The concept of planetary boundaries was proposed in 2009 by Johan Rockström, executive director of the Stockholm Environment Institute, and Will Steffen, executive director of the Australian National University's Climate Change Institute, but has been debated ever since.
The nine original planetary boundaries are climate change, biodiversity loss, biogeochemical flow, ocean acidification, land-use change, freshwater use, ozone depletion, atmospheric aerosols and chemical pollution.
Each of these factors has a safe 'operating space', but once the boundaries are reached, 'the destruction becomes largely irreversible' with dire consequences for the planet and humans, said Steffen.
The concept of tipping points is being pushed for inclusion in the Rio+20 negotiations, but there has been no agreement over the exact thresholds for the boundaries, which some scientists say are too stringent, while others say they are not stringent enough.

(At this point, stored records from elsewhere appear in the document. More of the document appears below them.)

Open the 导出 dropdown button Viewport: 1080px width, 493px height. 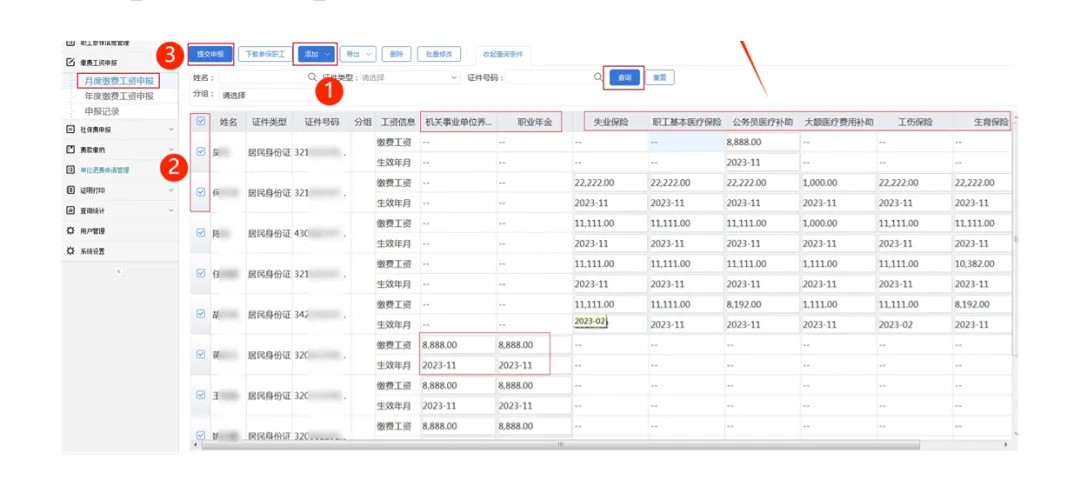pyautogui.click(x=358, y=54)
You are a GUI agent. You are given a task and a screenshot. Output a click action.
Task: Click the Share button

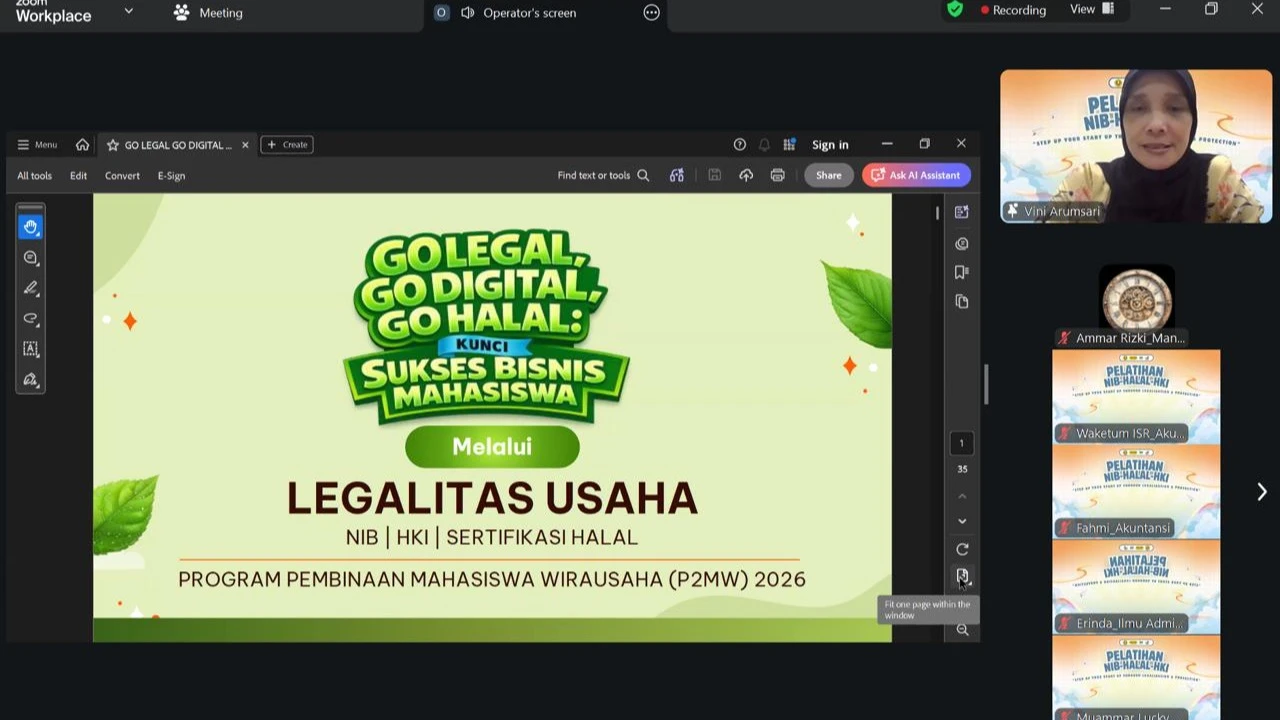[828, 175]
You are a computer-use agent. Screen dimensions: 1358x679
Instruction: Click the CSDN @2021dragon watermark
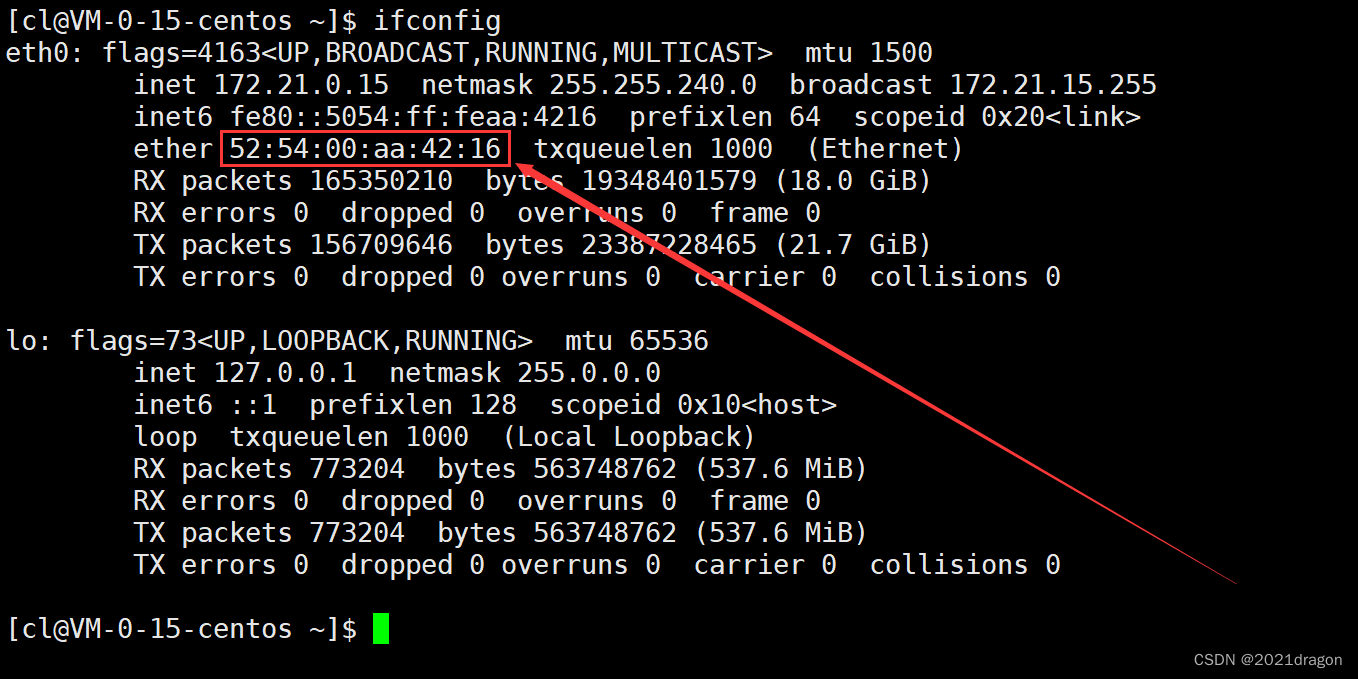1269,660
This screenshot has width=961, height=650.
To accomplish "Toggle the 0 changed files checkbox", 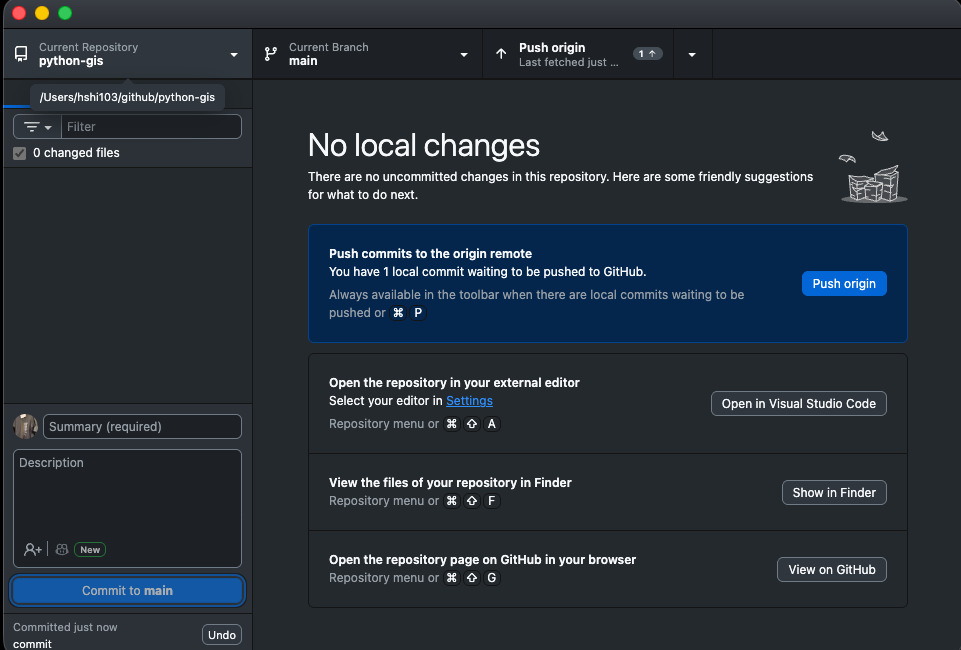I will coord(19,153).
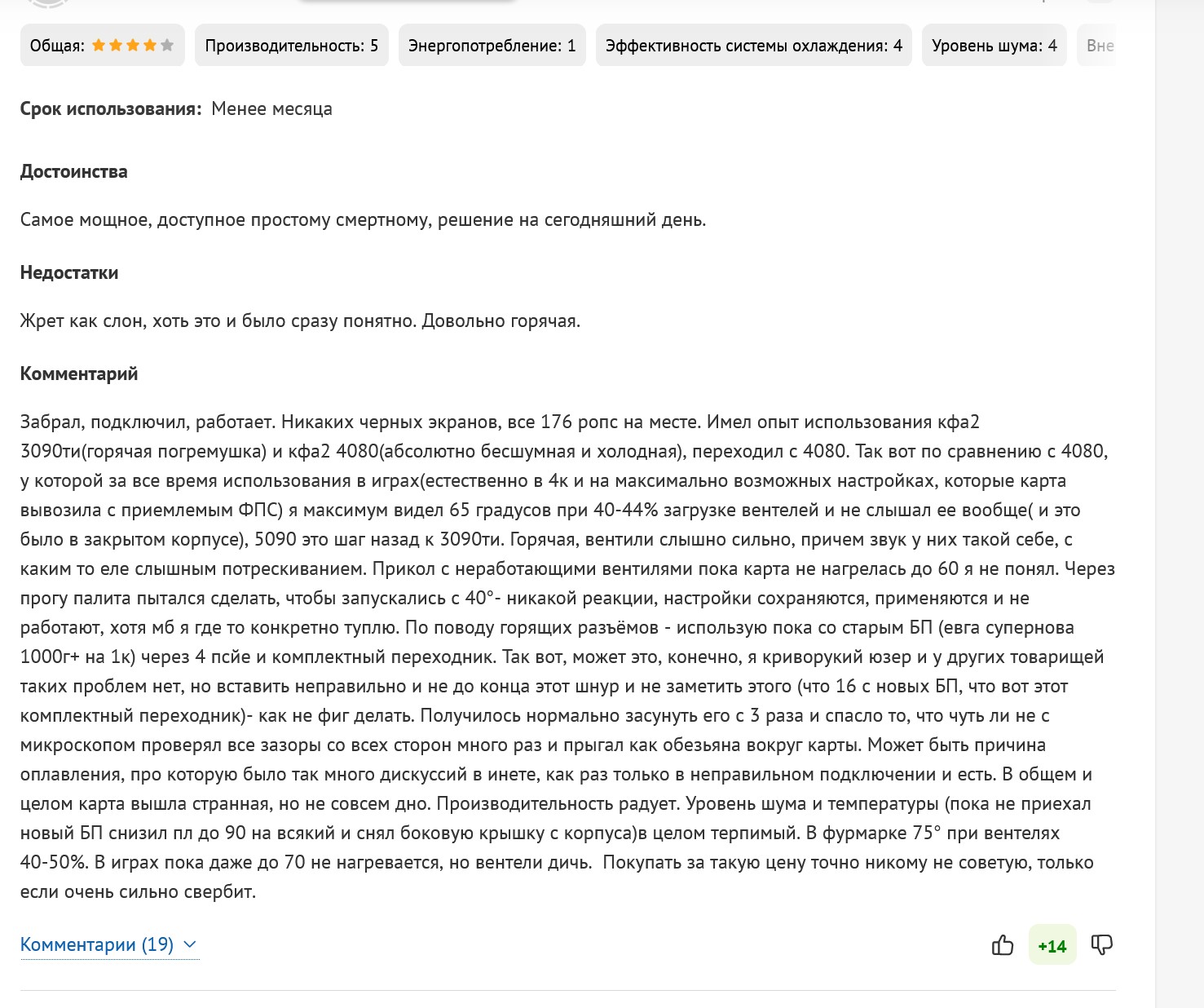
Task: Expand comments using the chevron arrow
Action: pos(190,944)
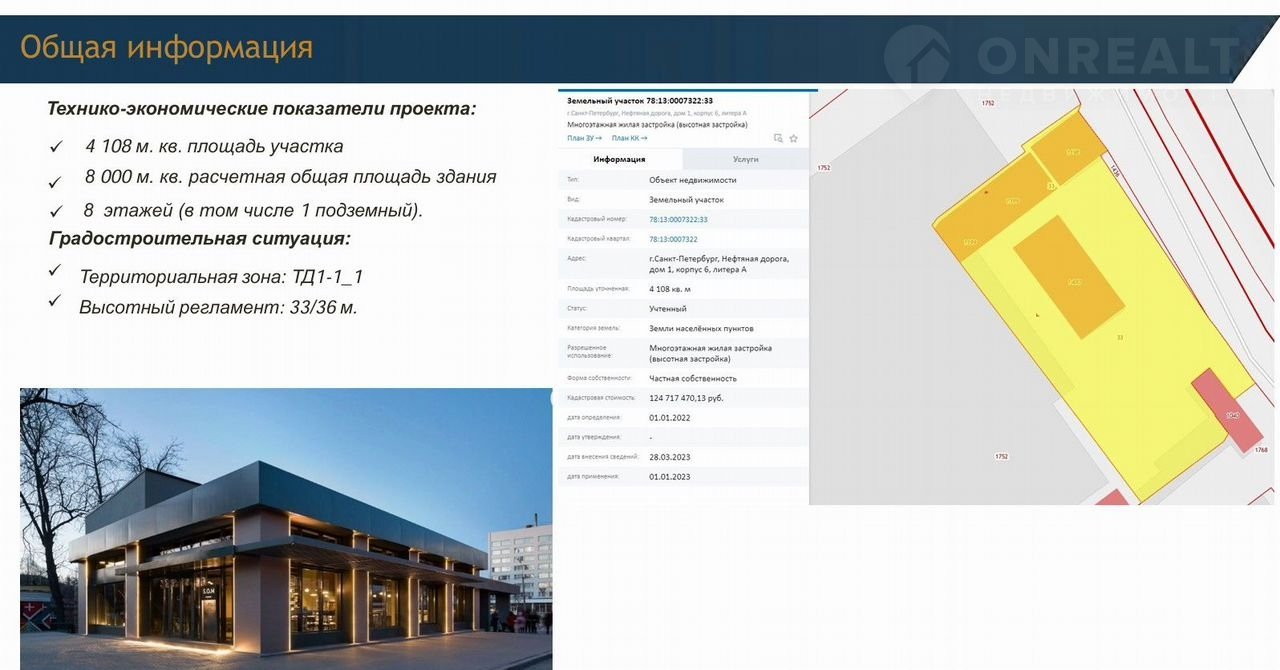Image resolution: width=1280 pixels, height=670 pixels.
Task: Click checkmark beside Высотный регламент
Action: coord(54,301)
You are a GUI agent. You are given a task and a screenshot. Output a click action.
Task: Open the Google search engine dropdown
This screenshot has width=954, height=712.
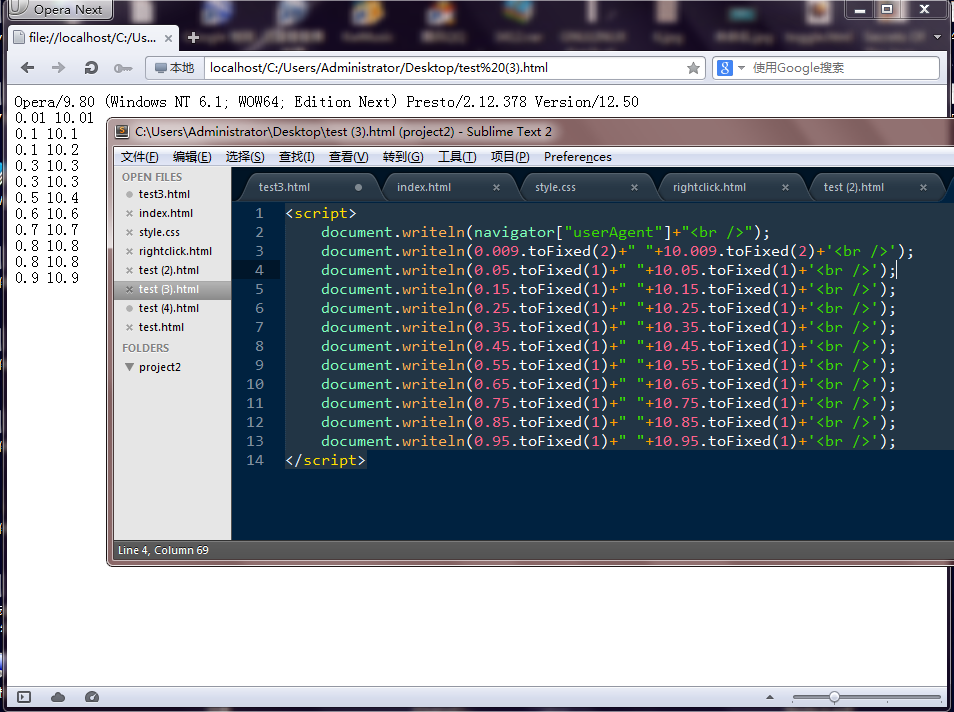click(741, 68)
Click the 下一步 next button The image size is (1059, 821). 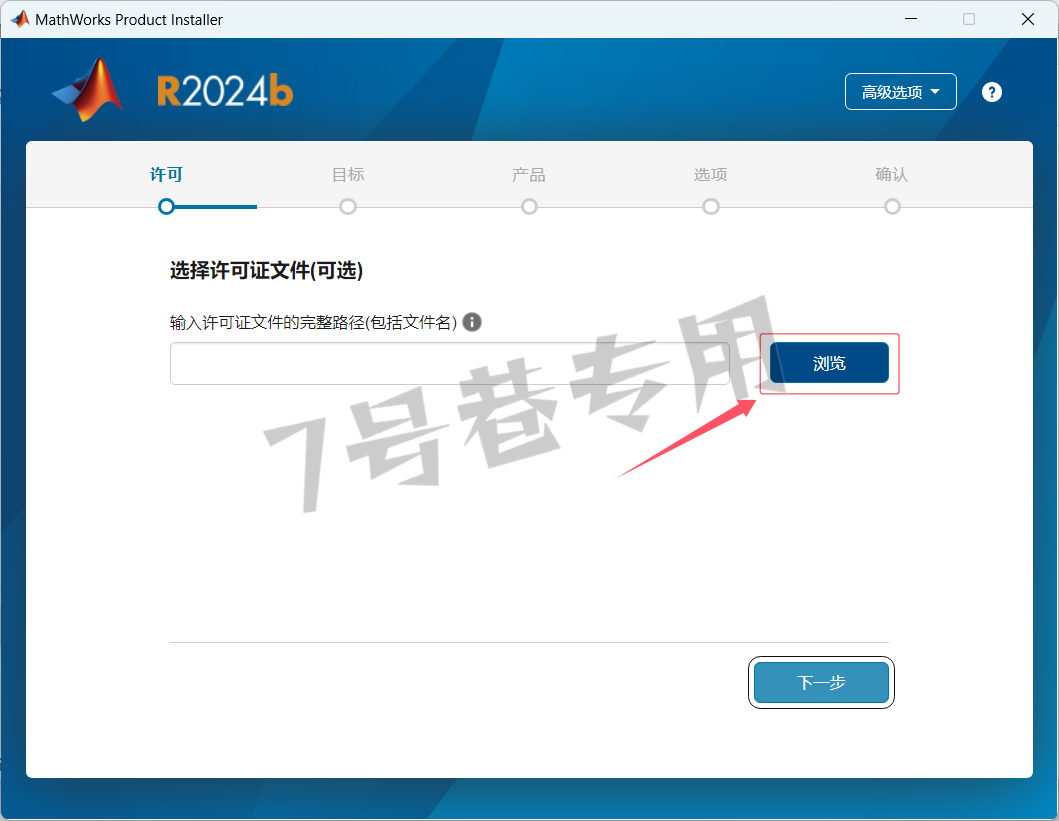tap(821, 683)
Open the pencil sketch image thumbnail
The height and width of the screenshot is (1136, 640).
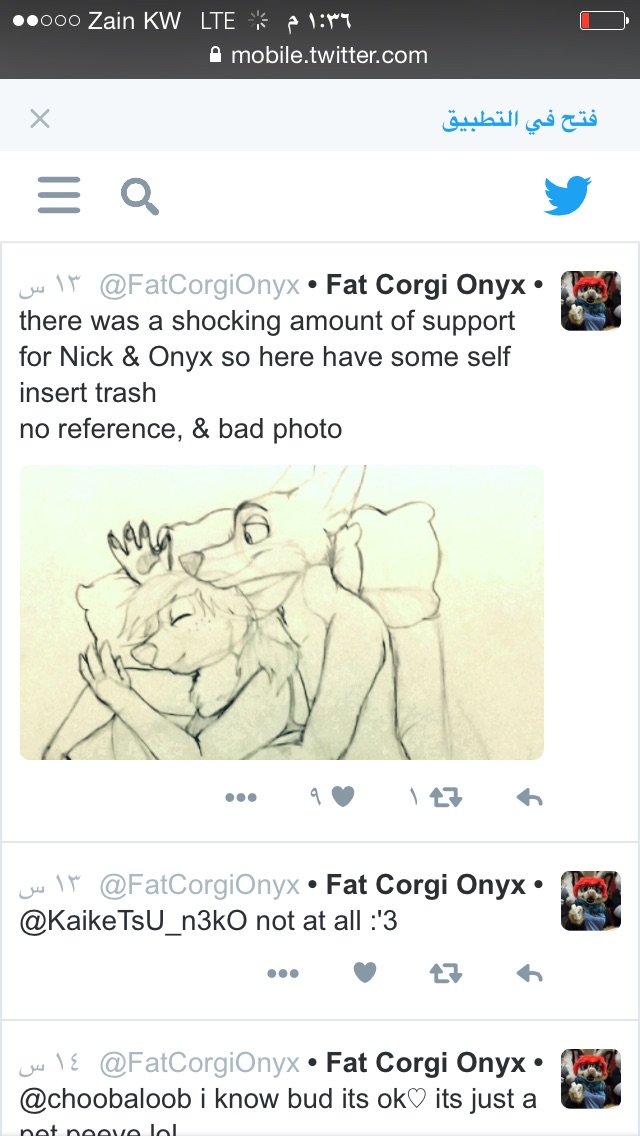(281, 612)
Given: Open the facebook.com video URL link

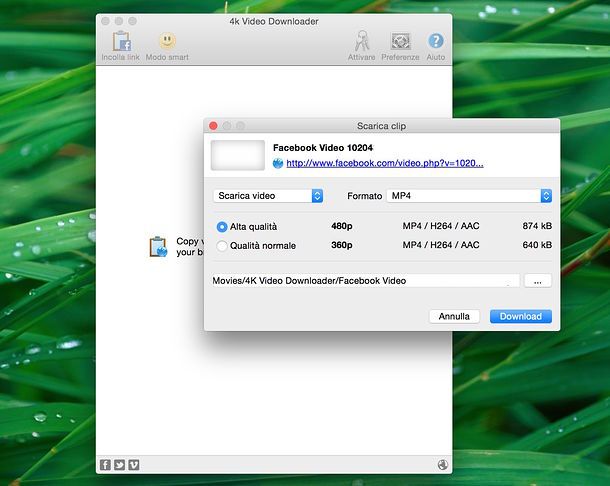Looking at the screenshot, I should pyautogui.click(x=385, y=163).
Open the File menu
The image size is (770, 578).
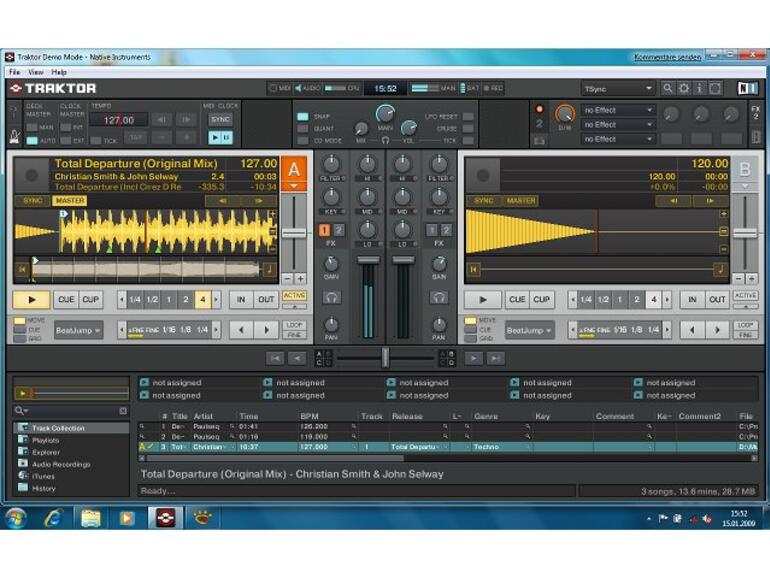pos(14,72)
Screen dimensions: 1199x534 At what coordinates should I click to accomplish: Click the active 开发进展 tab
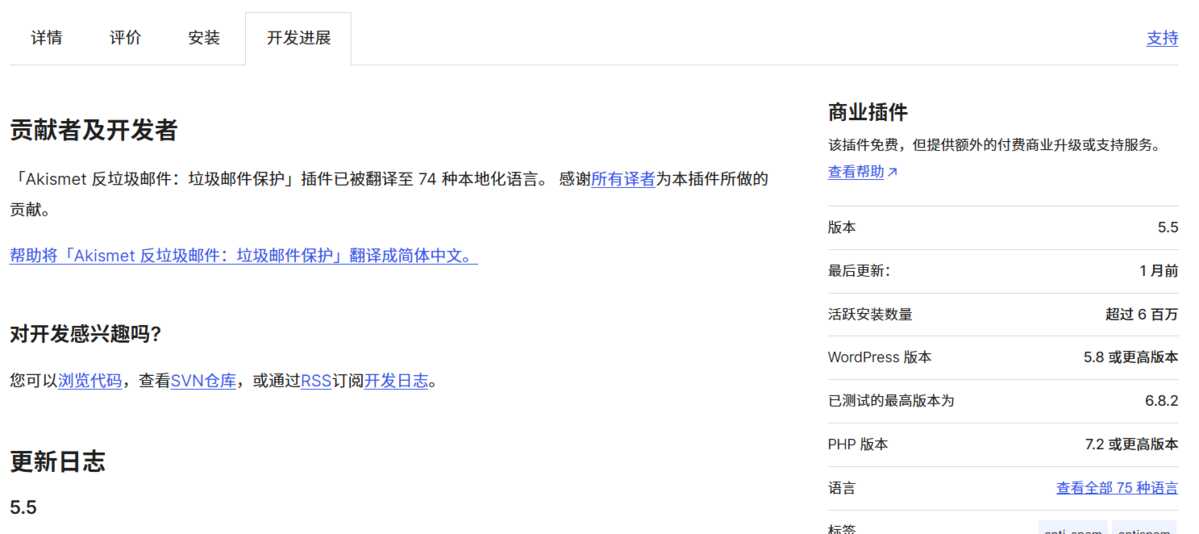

Steven Running, who studies global ecosystem monitoring at the University of Montana, United States, suggested during the Planet Under Pressure conference in London yesterday (26 March) that there should be a tenth boundary: the amount of available biomass.
Presenting his idea for the first time at the conference, Running, who served on the board of the Intergovernmental Panel on Climate Change, is proposing the 'global net primary production' as an additional tipping point since it gives a clear signal about the health of ecosystems and would also be an important component of global carbon measurements.
He said this would be data-driven, and satellites could help quantify data over large land areas.
The new indicator would integrate inputs from at least five of the original planetary boundaries — including freshwater use, nitrogen loading (part of the biogeochemical flow) and land-use change — to come up with a more precise measure.
'These are measurable boundaries and we have over 30 years of solid data,' Running said, arguing that this would make it a solid indicator.
Katherine Richardson, one of the co-authors of the original planetary boundaries concept and a professor at the University of Copenhagen, Denmark, backed Running's proposal.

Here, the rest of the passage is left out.